Even cutting-edge, end-to-end, speech-to-speech systems like ChatGPT’s Advanced Voice Mode tend to get interrupted by interjections like “I see” and “uh-huh” that keep human conversations going. Researchers built an open alternative that’s designed to go with the flow of overlapping speech.
What’s new: Alexandre Défossez, Laurent Mazaré, and colleagues at Kyutai, a nonprofit research lab in Paris, released Moshi, an end-to-end, speech-to-speech system that’s always listening and always responding. The weights and code are free for noncommercial and commercial uses under CC-BY 4.0, Apache 2.0, and MIT licenses.
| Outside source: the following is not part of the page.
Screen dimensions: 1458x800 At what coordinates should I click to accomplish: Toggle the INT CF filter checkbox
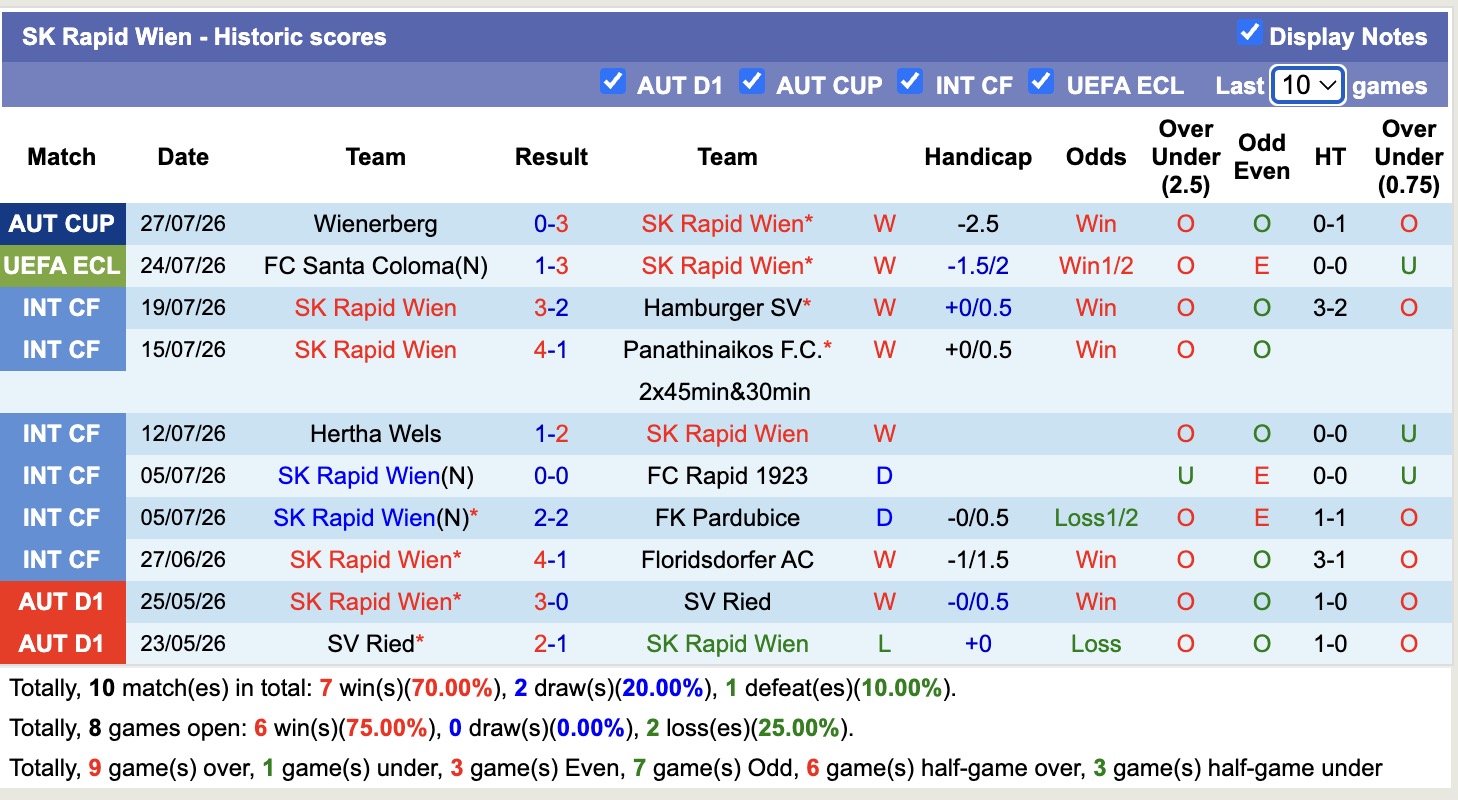coord(910,81)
You can try a web demo here.
Key insight: Up to 20 percent of spoken conversation consists of overlapping speech, including interjections like “okay” and “I see.”
- To respond appropriately despite such overlaps, a system must both listen and generate sound continuously — although much of what it will generate is silence.
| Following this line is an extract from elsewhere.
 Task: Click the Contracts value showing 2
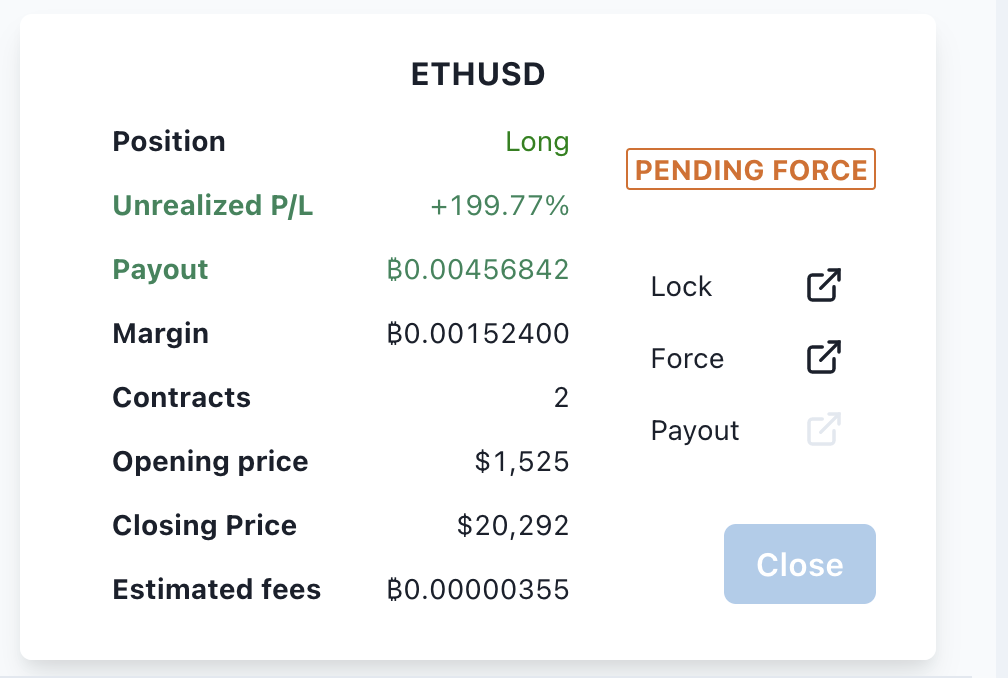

- To respond without delay, it must keep latency to a minimum. This goal requires an end-to-end design rather than a pipeline of stand-alone models to perform voice detection, speech-to-text, text processing, and text-to-speech in turn.
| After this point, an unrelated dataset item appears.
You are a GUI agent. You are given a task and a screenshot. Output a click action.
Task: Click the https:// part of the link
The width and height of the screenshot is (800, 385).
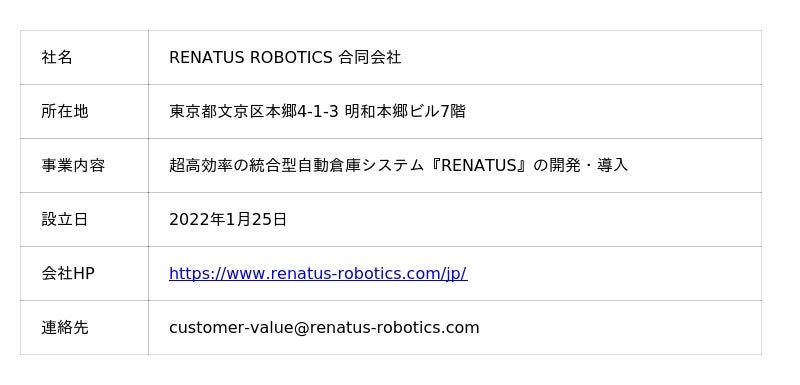[197, 274]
How it works: The authors combined an encoder-decoder called Mimi and an RQ-Transformer, which is made up of the Helium transformer-based large language model (LLM) plus another transformer.
- Mimi’s encoder embedded spoken input using 8 audio tokens per timestep (80 milliseconds). The authors trained Mimi on 7 million hours of mostly English speech from undisclosed sources. The training involved two loss terms. (i) The first loss term encouraged Mimi, given one audio timestep, to produce audio that fooled a pretrained MS-STFT discriminator into thinking it was human speech. The second loss term distilled knowledge from a pretrained WavLM, an audio embedding model. It encouraged Mimi’s encoder, when Mimi and WavLM received the same audio timestep, to produce one audio token (of its 8 audio tokens per timestep) whose embedding was similar to the corresponding embedding produced by WavLM.
- Given the audio tokens, the Helium LLM produced text tokens that were used internally to help the additional transformer predict the next audio token (the idea being that the LLM’s skill with words would inform which audio token to generate next). The authors trained Helium to predict the next text token in 2.1 trillion tokens of English text (12.5 percent from Wikipedia and Stack Exchange, and the remaining 87.5 percent from Common Crawl).
- RQ-Transformer received many sets of 17 tokens per time step: 8 audio tokens encoded by Mimi from the audio input, 8 audio tokens from Moshi’s previously generated audio output, and 1 text token produced by Helium. RQ-Transformer learned to predict the next set of 17 tokens in 7 million hours of audio and transcribed text.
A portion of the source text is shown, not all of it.